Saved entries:

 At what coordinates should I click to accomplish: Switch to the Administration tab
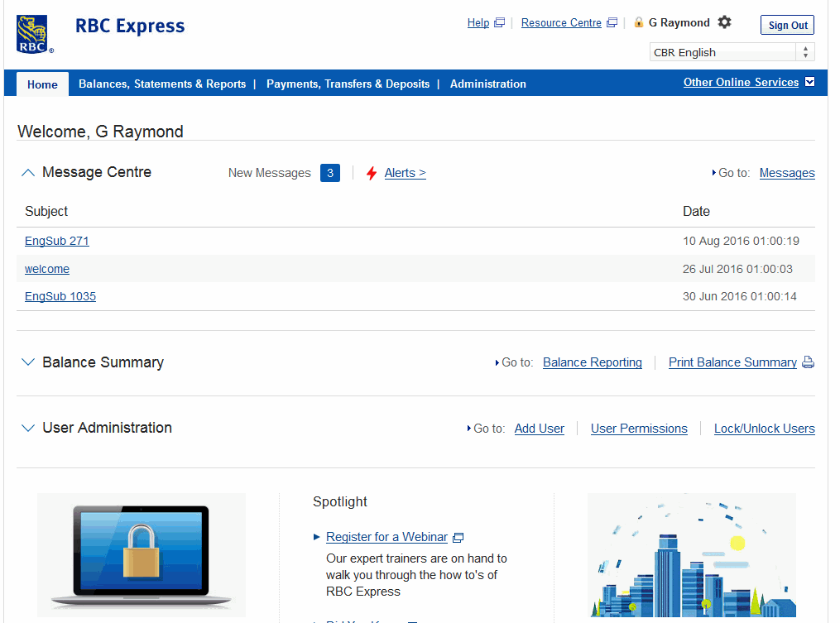pos(487,84)
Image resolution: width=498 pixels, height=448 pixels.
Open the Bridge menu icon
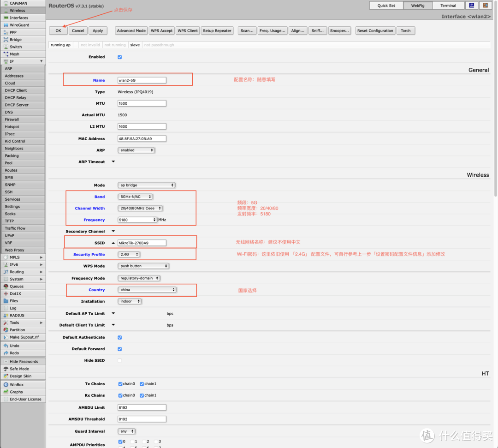click(6, 40)
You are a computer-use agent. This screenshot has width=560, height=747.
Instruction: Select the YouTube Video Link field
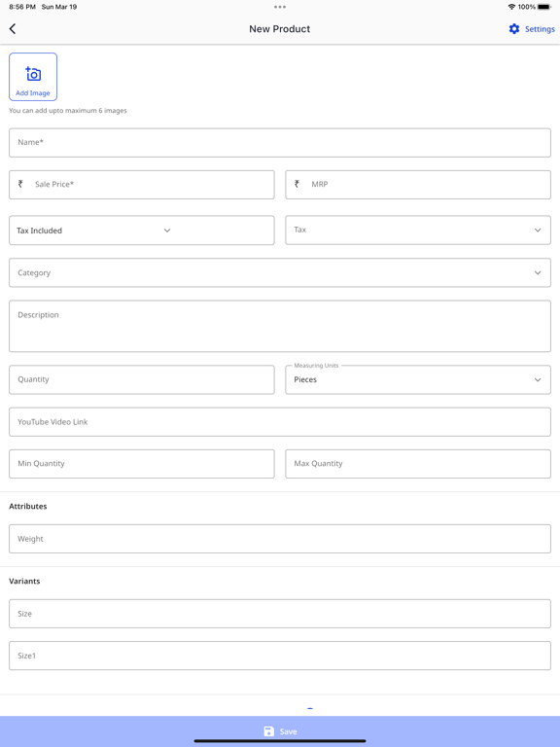(x=280, y=421)
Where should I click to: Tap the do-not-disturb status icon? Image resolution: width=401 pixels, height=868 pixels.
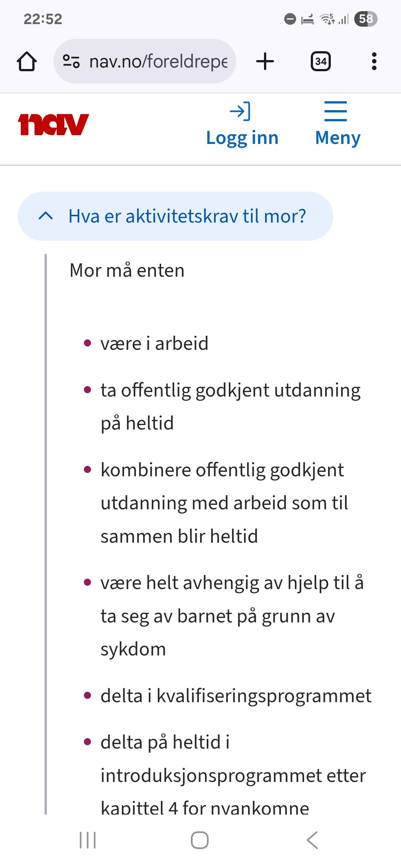point(290,19)
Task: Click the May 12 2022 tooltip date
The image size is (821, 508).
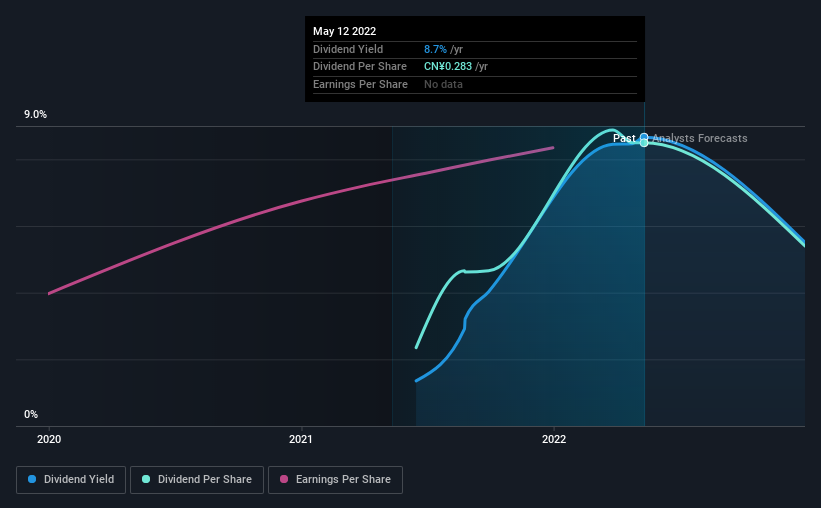Action: point(345,31)
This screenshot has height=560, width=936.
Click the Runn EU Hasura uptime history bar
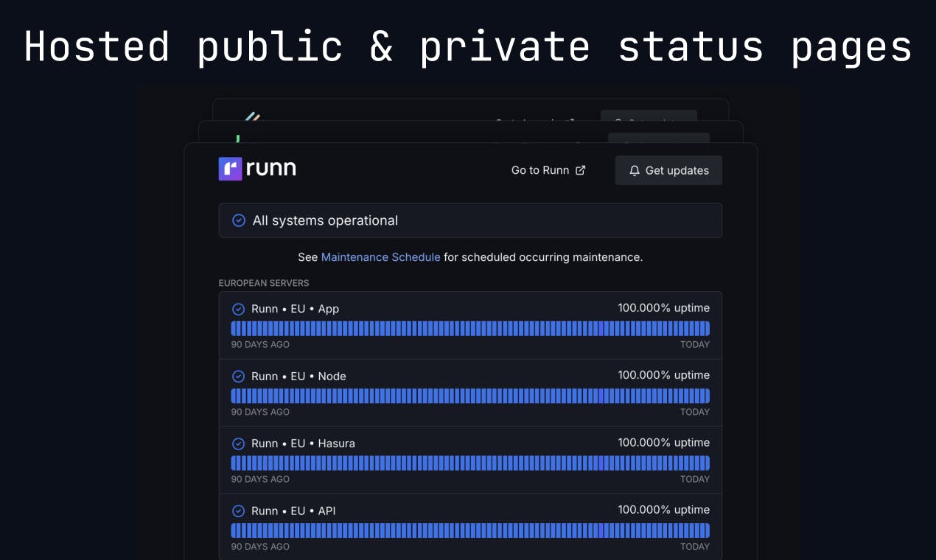[470, 463]
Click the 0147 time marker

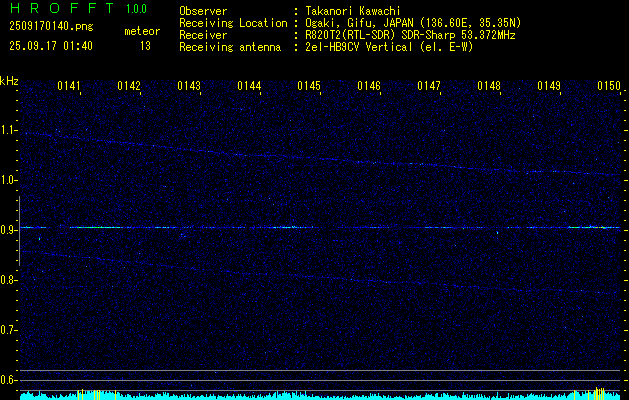coord(429,87)
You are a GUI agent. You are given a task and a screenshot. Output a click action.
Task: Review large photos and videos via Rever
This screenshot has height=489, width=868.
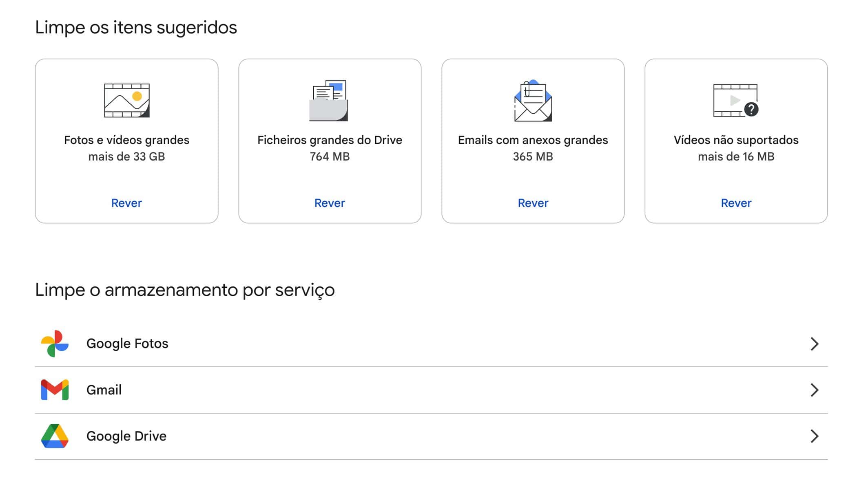(x=126, y=203)
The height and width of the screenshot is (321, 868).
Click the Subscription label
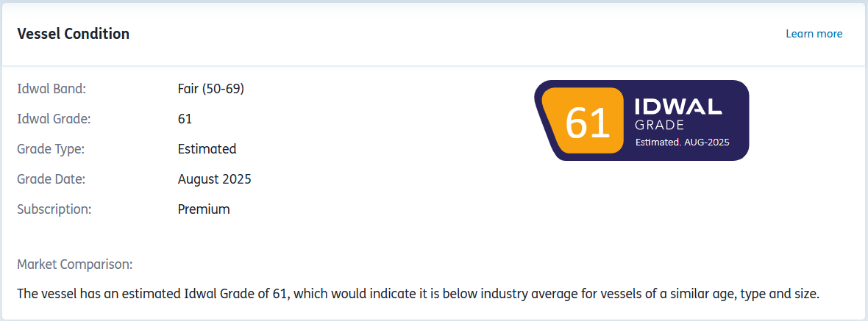54,209
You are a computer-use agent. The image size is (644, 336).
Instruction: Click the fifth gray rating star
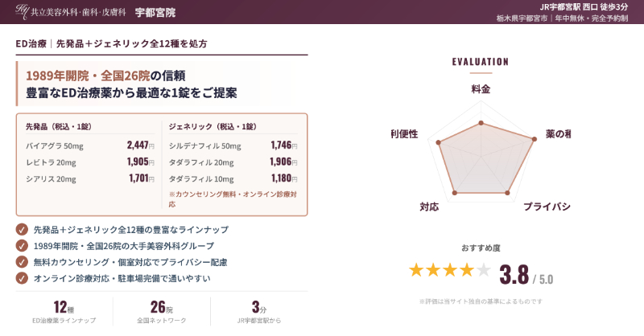click(x=484, y=270)
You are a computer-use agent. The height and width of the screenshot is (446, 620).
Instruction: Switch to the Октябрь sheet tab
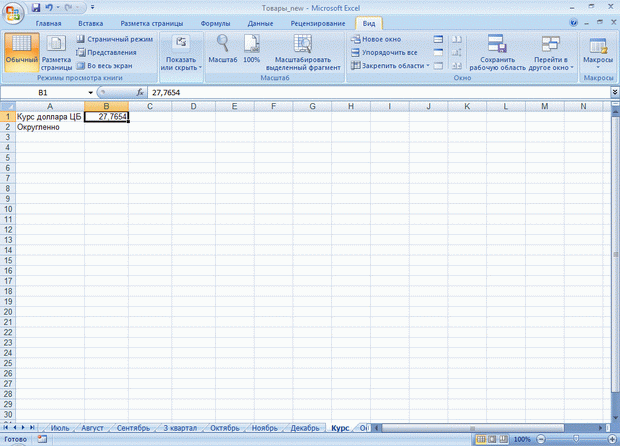coord(225,428)
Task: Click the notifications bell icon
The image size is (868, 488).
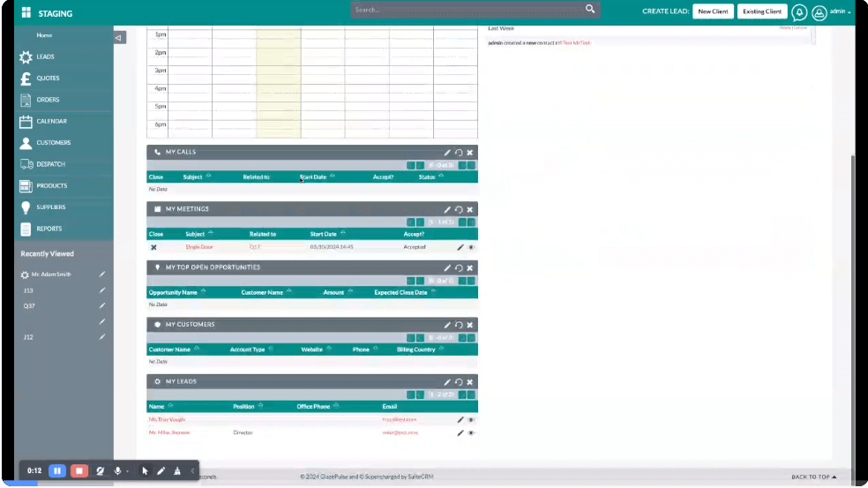Action: 799,12
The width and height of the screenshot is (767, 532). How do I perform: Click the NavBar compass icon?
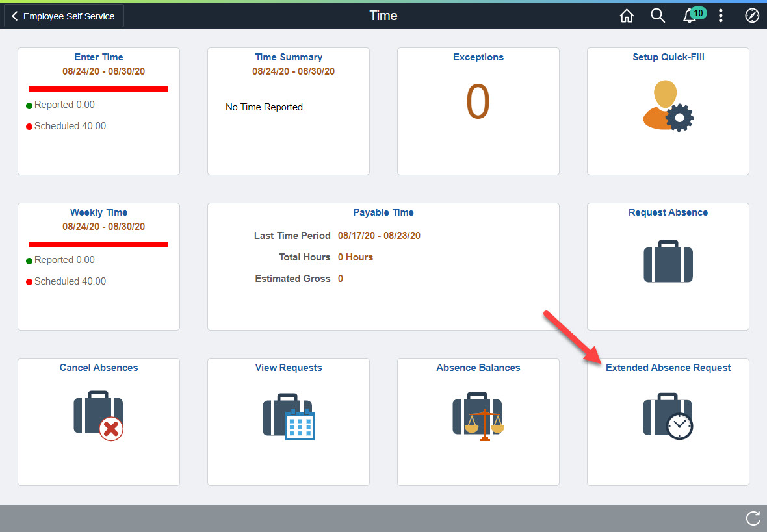(x=752, y=16)
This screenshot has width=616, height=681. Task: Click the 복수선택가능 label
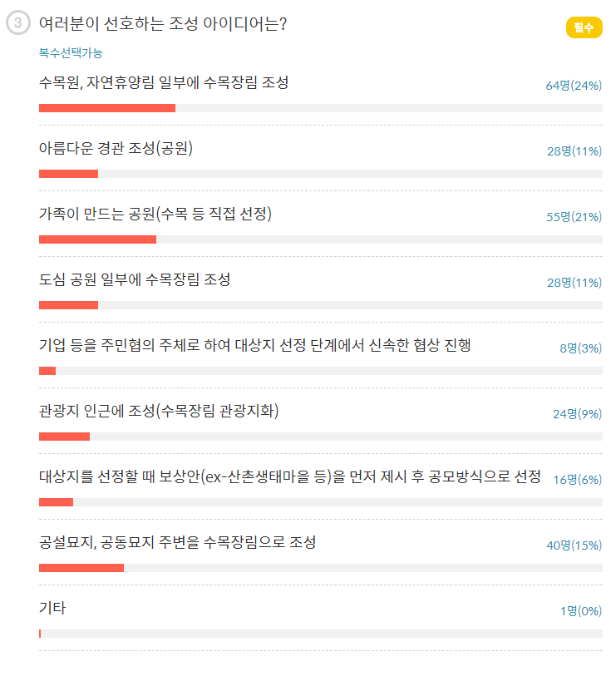pyautogui.click(x=71, y=52)
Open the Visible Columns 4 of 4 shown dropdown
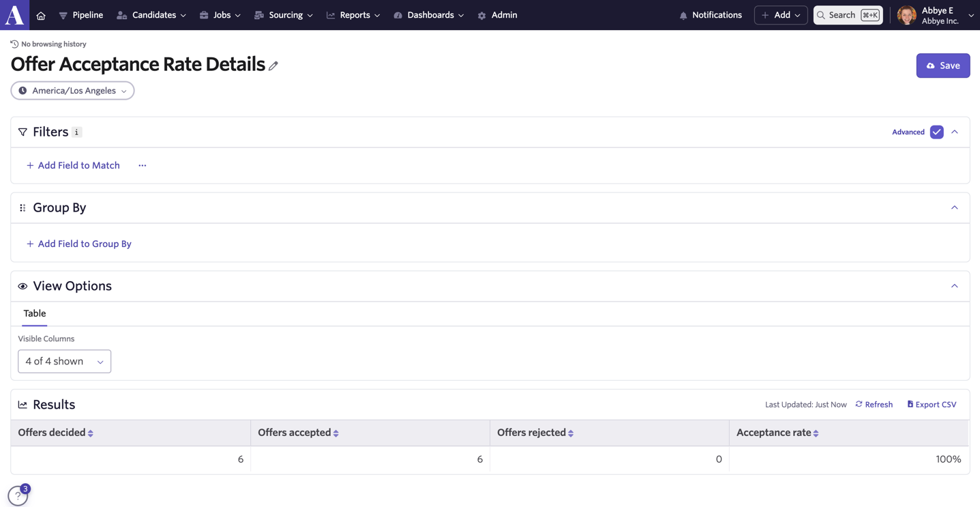Viewport: 980px width, 507px height. point(64,362)
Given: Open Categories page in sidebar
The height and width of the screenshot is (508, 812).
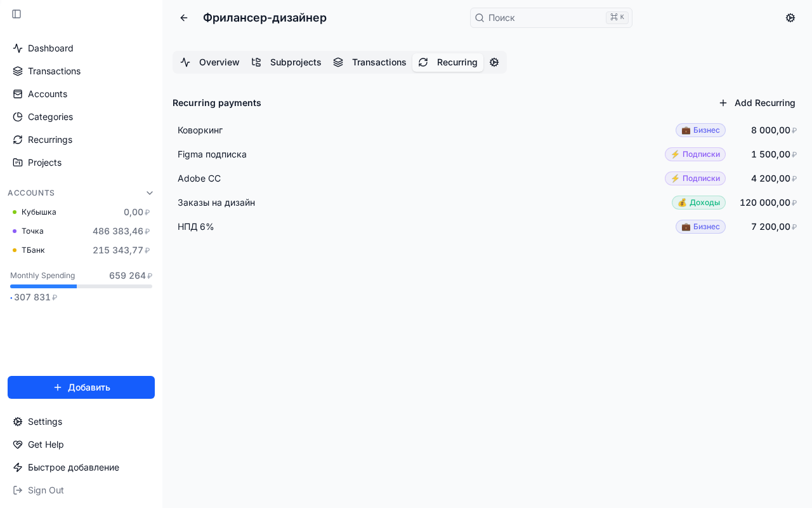Looking at the screenshot, I should click(x=50, y=117).
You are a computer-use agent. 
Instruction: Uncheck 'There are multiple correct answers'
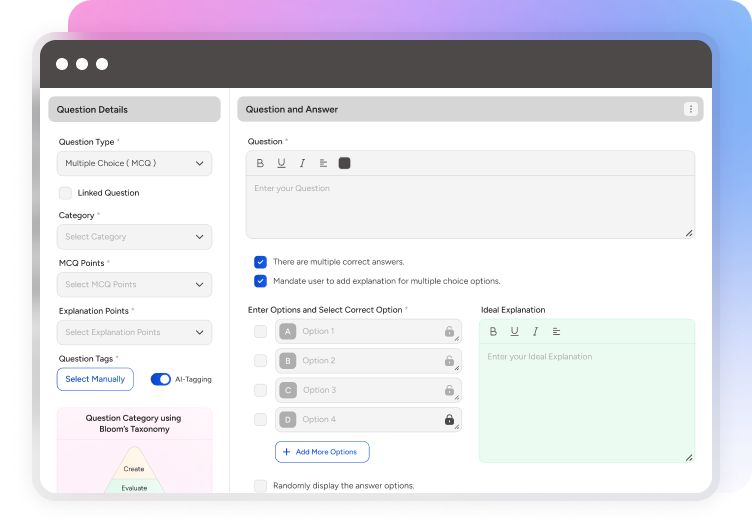(260, 262)
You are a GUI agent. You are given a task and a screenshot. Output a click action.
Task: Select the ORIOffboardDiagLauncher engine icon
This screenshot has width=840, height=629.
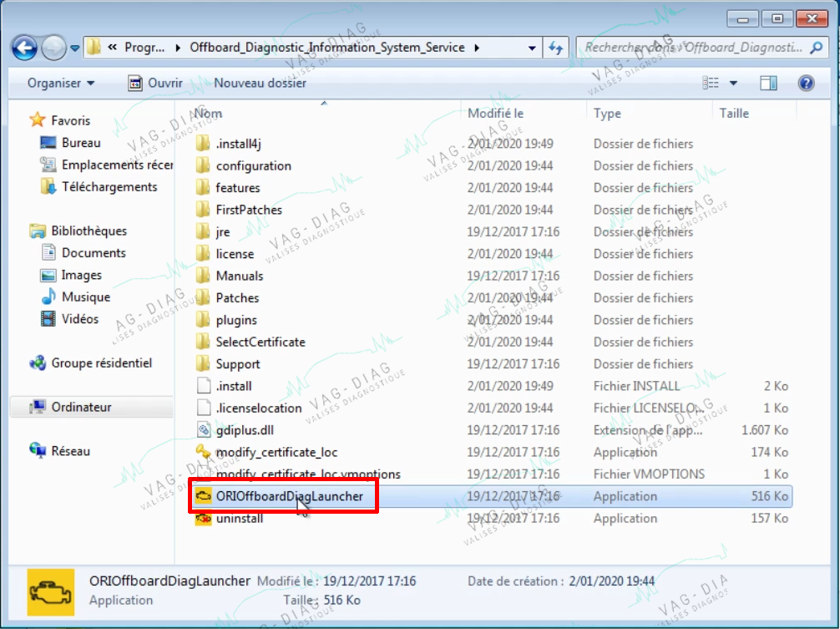click(x=203, y=496)
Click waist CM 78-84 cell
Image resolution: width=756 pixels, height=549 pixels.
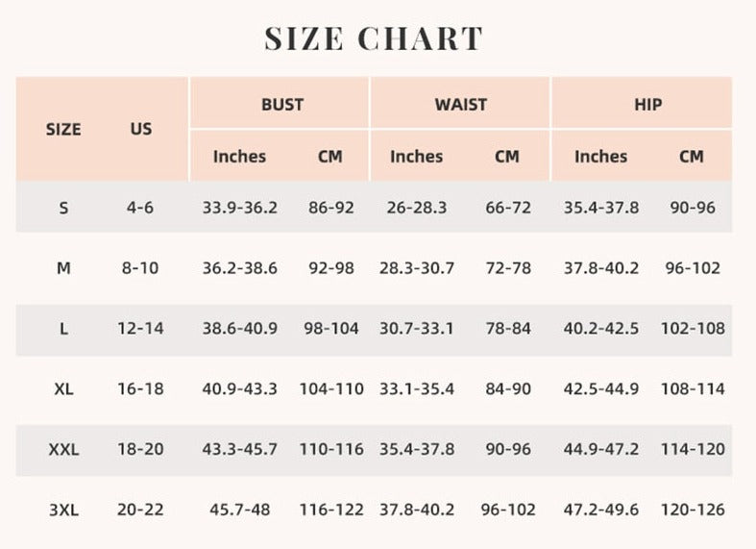[508, 329]
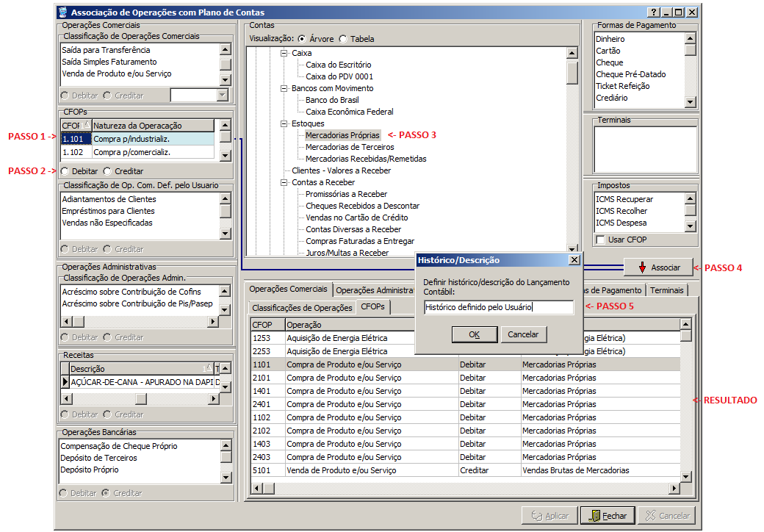Open the Classificações de Operações sub-tab
Screen dimensions: 764x532
302,308
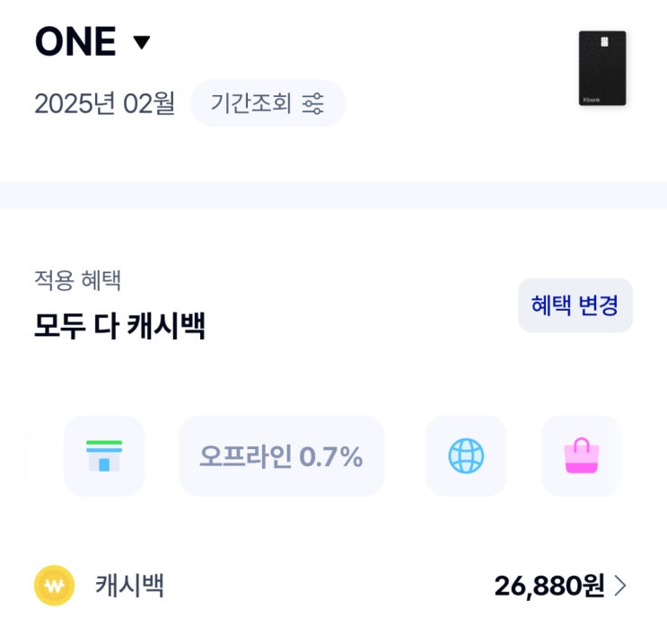
Task: Select the pink shopping bag icon
Action: 582,455
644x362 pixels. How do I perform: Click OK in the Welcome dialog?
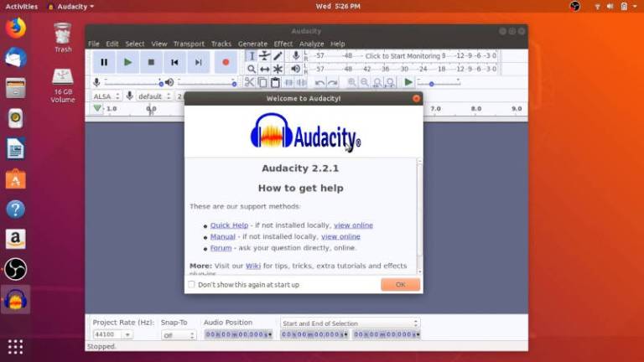400,285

▶ **Brief**:
The lines to restate word for word run from the line that contains "The height and width of the screenshot is (321, 868)." through the end of the entries above, both ends included. Leave out all pictures and write nothing else.

▶ **Solution for this task**:
The height and width of the screenshot is (321, 868).
Click the Subscription label
54,209
You are a computer-use agent. The image size is (644, 336).
Instruction: Click the fifth gray rating star
click(x=484, y=270)
You are a computer-use agent. The height and width of the screenshot is (446, 620).
Instruction: Switch to the Октябрь sheet tab
coord(225,428)
Task: Click the notifications bell icon
The image size is (868, 488).
Action: 799,12
The width and height of the screenshot is (767, 532). How do I perform: Click the NavBar compass icon?
(x=752, y=16)
This screenshot has width=616, height=681. Task: Click the 복수선택가능 label
pyautogui.click(x=71, y=52)
Open the Visible Columns 4 of 4 shown dropdown
Viewport: 980px width, 507px height. point(64,362)
Given: Open Categories page in sidebar
The height and width of the screenshot is (508, 812).
Looking at the screenshot, I should click(x=50, y=117).
You are a computer-use agent. 
Instruction: Uncheck 'There are multiple correct answers'
(260, 262)
You are a GUI agent. You are given a task and a screenshot. Output a click action.
Task: Select the ORIOffboardDiagLauncher engine icon
This screenshot has width=840, height=629.
click(x=203, y=496)
Click waist CM 78-84 cell
Image resolution: width=756 pixels, height=549 pixels.
[508, 329]
Open the Classificações de Operações sub-tab
Screen dimensions: 764x532
302,308
Task: Select the pink shopping bag icon
Action: 582,455
644x362 pixels. How do I perform: Click OK in the Welcome dialog?
400,285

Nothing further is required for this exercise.